[Stored items]
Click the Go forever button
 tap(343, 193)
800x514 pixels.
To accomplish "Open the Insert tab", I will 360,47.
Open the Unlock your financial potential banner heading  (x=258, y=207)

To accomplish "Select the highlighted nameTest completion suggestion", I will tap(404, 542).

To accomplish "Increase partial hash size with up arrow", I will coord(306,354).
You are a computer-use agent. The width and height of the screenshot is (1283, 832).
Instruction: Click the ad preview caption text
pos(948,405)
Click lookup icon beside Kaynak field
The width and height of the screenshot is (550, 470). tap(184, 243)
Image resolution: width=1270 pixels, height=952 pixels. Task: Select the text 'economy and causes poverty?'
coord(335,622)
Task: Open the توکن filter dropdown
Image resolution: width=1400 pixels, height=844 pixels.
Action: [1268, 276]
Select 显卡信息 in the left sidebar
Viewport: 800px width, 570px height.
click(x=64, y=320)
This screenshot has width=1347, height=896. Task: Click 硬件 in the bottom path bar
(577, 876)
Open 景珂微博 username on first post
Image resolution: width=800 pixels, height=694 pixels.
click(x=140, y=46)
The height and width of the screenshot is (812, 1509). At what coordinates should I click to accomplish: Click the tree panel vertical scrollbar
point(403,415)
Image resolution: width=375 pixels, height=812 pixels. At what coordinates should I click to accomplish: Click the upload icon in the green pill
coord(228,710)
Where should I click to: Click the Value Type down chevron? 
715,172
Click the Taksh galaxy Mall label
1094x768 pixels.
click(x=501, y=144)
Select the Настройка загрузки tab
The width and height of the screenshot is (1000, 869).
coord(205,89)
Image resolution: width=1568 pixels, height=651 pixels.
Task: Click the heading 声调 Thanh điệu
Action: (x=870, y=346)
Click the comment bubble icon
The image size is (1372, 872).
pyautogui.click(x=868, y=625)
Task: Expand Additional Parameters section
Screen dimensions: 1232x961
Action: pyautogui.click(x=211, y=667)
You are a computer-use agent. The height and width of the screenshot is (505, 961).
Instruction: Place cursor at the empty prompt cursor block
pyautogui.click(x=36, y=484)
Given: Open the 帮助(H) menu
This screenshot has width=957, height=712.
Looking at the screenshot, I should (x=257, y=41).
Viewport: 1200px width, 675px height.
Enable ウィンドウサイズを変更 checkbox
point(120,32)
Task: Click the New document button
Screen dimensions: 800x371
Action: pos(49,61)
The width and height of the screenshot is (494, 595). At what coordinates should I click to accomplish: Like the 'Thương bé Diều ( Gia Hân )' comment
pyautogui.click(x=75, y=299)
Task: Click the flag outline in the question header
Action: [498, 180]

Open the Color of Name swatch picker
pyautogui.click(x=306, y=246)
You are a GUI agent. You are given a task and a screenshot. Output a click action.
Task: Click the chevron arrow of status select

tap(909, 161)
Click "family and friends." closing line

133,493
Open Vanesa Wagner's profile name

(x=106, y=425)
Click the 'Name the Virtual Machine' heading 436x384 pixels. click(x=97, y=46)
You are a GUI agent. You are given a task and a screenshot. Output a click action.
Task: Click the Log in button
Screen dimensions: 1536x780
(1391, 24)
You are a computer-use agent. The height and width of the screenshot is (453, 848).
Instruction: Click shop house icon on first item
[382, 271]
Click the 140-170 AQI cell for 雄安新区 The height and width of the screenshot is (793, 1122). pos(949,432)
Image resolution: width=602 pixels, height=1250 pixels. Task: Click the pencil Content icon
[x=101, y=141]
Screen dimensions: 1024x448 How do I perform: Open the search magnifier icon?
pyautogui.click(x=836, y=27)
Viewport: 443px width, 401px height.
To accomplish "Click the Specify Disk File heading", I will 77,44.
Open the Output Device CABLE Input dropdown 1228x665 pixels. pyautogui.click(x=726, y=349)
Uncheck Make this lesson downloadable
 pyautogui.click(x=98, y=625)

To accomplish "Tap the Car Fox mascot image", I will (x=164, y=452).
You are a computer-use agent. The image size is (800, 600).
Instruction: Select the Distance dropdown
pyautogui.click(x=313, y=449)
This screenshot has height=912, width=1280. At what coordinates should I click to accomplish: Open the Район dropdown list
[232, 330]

ABOUT THIS EXERCISE> Set down the data exactly.

REPLY TO THE EXERCISE>
Click the Go forever button
 tap(343, 193)
800x514 pixels.
To accomplish "Open the Insert tab", I will 360,47.
Open the Unlock your financial potential banner heading  (x=258, y=207)

To accomplish "Select the highlighted nameTest completion suggestion", I will tap(404, 542).

To accomplish "Increase partial hash size with up arrow", I will coord(306,354).
You are a computer-use agent. The width and height of the screenshot is (1283, 832).
Instruction: Click the ad preview caption text
pos(948,405)
Click lookup icon beside Kaynak field
The width and height of the screenshot is (550, 470). tap(184, 243)
Image resolution: width=1270 pixels, height=952 pixels. Task: Select the text 'economy and causes poverty?'
coord(335,622)
Task: Open the توکن filter dropdown
Image resolution: width=1400 pixels, height=844 pixels.
Action: [1268, 276]
Select 显卡信息 in the left sidebar
Viewport: 800px width, 570px height.
click(x=64, y=320)
This screenshot has width=1347, height=896. Task: Click 硬件 in the bottom path bar
(577, 876)
Open 景珂微博 username on first post
Image resolution: width=800 pixels, height=694 pixels.
click(x=140, y=46)
The height and width of the screenshot is (812, 1509). At what coordinates should I click to accomplish: Click the tree panel vertical scrollbar
point(403,415)
Image resolution: width=375 pixels, height=812 pixels. At what coordinates should I click to accomplish: Click the upload icon in the green pill
coord(228,710)
Where should I click to: Click the Value Type down chevron? 
715,172
Click the Taksh galaxy Mall label
1094x768 pixels.
click(x=501, y=144)
Select the Настройка загрузки tab
The width and height of the screenshot is (1000, 869).
coord(205,89)
Image resolution: width=1568 pixels, height=651 pixels.
Task: Click the heading 声调 Thanh điệu
Action: (x=870, y=346)
Click the comment bubble icon
The image size is (1372, 872).
pyautogui.click(x=868, y=625)
Task: Expand Additional Parameters section
Screen dimensions: 1232x961
Action: pyautogui.click(x=211, y=667)
You are a computer-use agent. The height and width of the screenshot is (505, 961).
Instruction: Place cursor at the empty prompt cursor block
pyautogui.click(x=36, y=484)
Given: Open the 帮助(H) menu
This screenshot has width=957, height=712.
Looking at the screenshot, I should (x=257, y=41).
Viewport: 1200px width, 675px height.
Enable ウィンドウサイズを変更 checkbox
point(120,32)
Task: Click the New document button
Screen dimensions: 800x371
Action: pos(49,61)
The width and height of the screenshot is (494, 595). At what coordinates should I click to accomplish: Like the 'Thương bé Diều ( Gia Hân )' comment
pyautogui.click(x=75, y=299)
Task: Click the flag outline in the question header
Action: [498, 180]

Open the Color of Name swatch picker
pyautogui.click(x=306, y=246)
You are a GUI agent. You are given a task and a screenshot. Output a click action.
Task: Click the chevron arrow of status select

tap(909, 161)
Click "family and friends." closing line

133,493
Open Vanesa Wagner's profile name

(x=106, y=425)
Click the 'Name the Virtual Machine' heading 436x384 pixels. click(x=97, y=46)
You are a GUI agent. You are given a task and a screenshot. Output a click action.
Task: Click the Log in button
Screen dimensions: 1536x780
(1391, 24)
You are a computer-use agent. The height and width of the screenshot is (453, 848).
Instruction: Click shop house icon on first item
[382, 271]
Click the 140-170 AQI cell for 雄安新区 The height and width of the screenshot is (793, 1122). pos(949,432)
Image resolution: width=602 pixels, height=1250 pixels. Task: Click the pencil Content icon
[x=101, y=141]
Screen dimensions: 1024x448 How do I perform: Open the search magnifier icon?
pyautogui.click(x=836, y=27)
Viewport: 443px width, 401px height.
To accomplish "Click the Specify Disk File heading", I will 77,44.
Open the Output Device CABLE Input dropdown 1228x665 pixels. pyautogui.click(x=726, y=349)
Uncheck Make this lesson downloadable
 pyautogui.click(x=98, y=625)

To accomplish "Tap the Car Fox mascot image", I will (x=164, y=452).
You are a computer-use agent. The image size is (800, 600).
Instruction: Select the Distance dropdown
pyautogui.click(x=313, y=449)
This screenshot has height=912, width=1280. At what coordinates should I click to accomplish: Open the Район dropdown list
[232, 330]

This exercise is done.